Task to carry out: Please return the listing below word for word, leaving out the pictures.

Given entries:

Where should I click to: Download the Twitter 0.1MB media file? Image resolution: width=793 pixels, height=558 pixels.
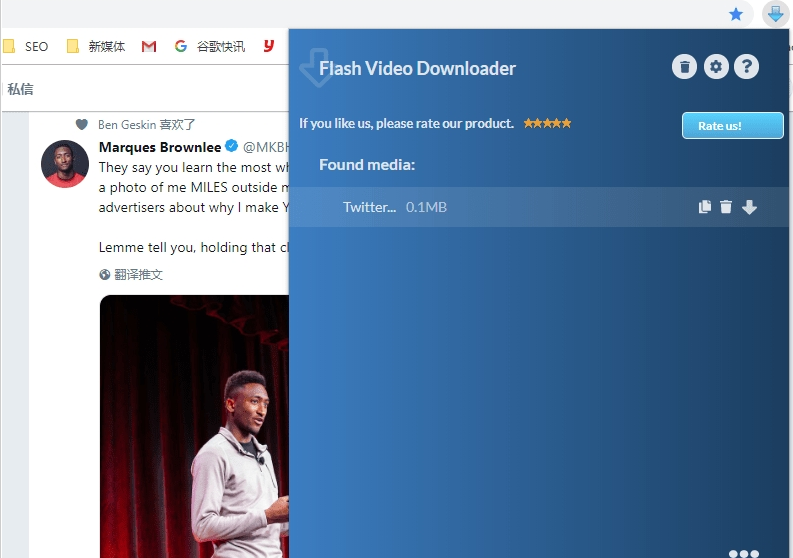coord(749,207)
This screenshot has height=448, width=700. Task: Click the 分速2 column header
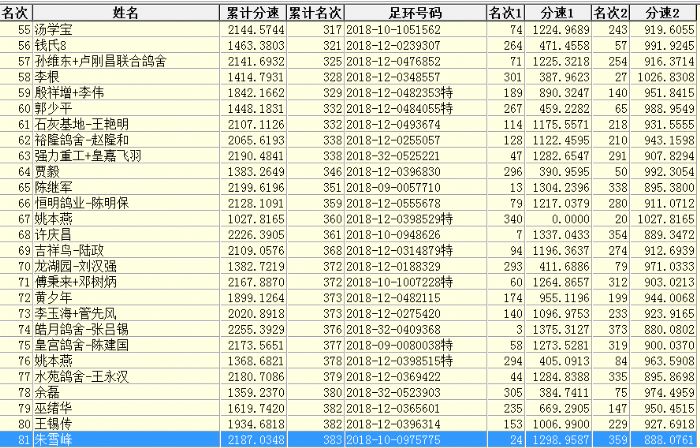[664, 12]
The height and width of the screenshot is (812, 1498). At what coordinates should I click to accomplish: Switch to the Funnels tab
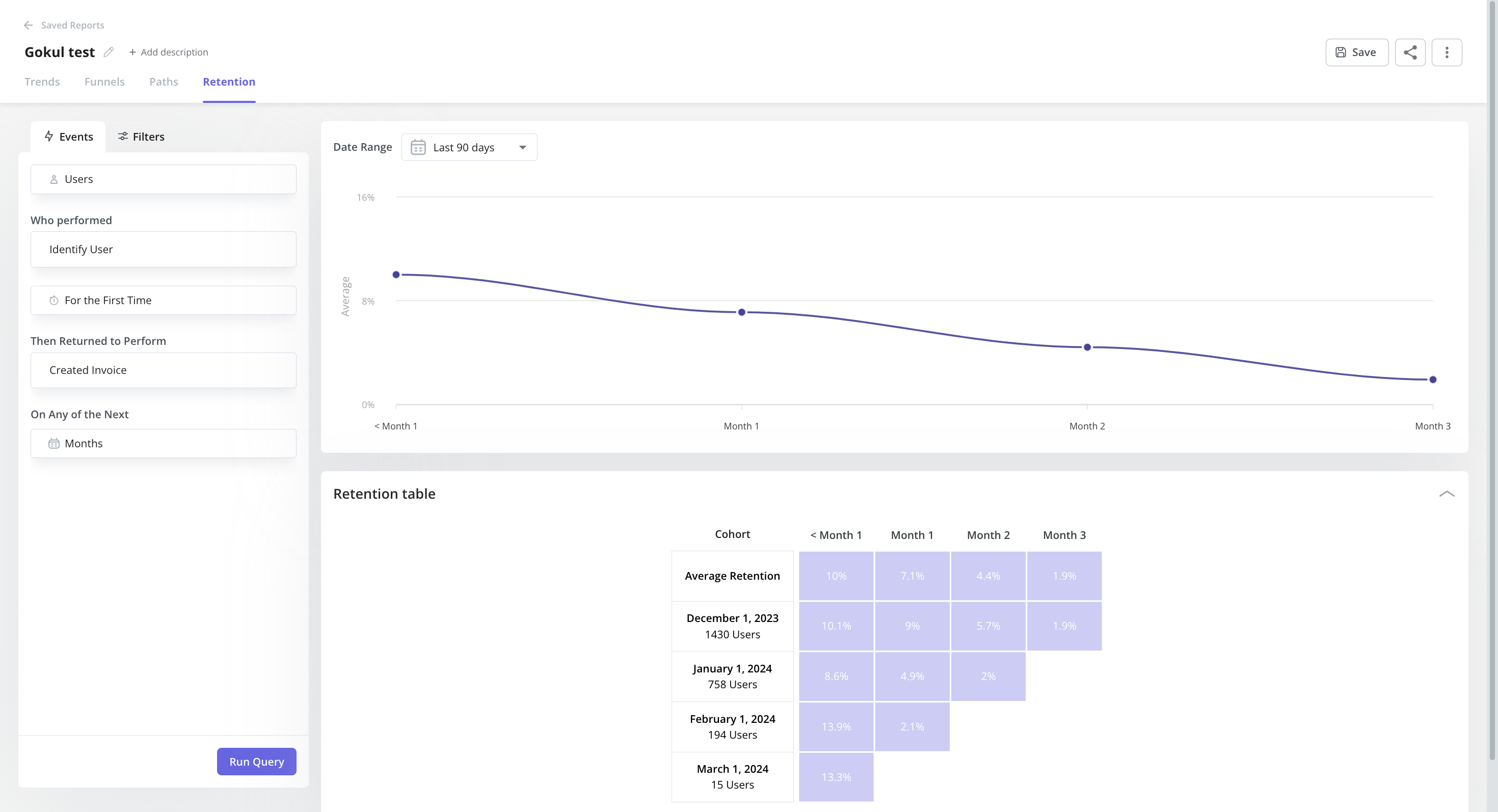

Correct output:
Where should I click to: Download the Twitter 0.1MB media file? Image resolution: width=793 pixels, height=558 pixels.
coord(749,207)
This screenshot has height=448, width=700. Task: Click the 分速2 column header
[664, 12]
The height and width of the screenshot is (812, 1498). At what coordinates should I click to accomplish: Switch to the Funnels tab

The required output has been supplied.